> _TASK TO COMPLETE_
Could you return the entire listing below exactly as written?

---*---

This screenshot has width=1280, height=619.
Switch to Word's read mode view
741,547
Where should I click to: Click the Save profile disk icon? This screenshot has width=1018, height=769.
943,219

---*---

> _SOLUTION_
This screenshot has width=1280, height=619.
Switch to Word's read mode view
741,547
Where should I click to: Click the Save profile disk icon? This screenshot has width=1018, height=769.
943,219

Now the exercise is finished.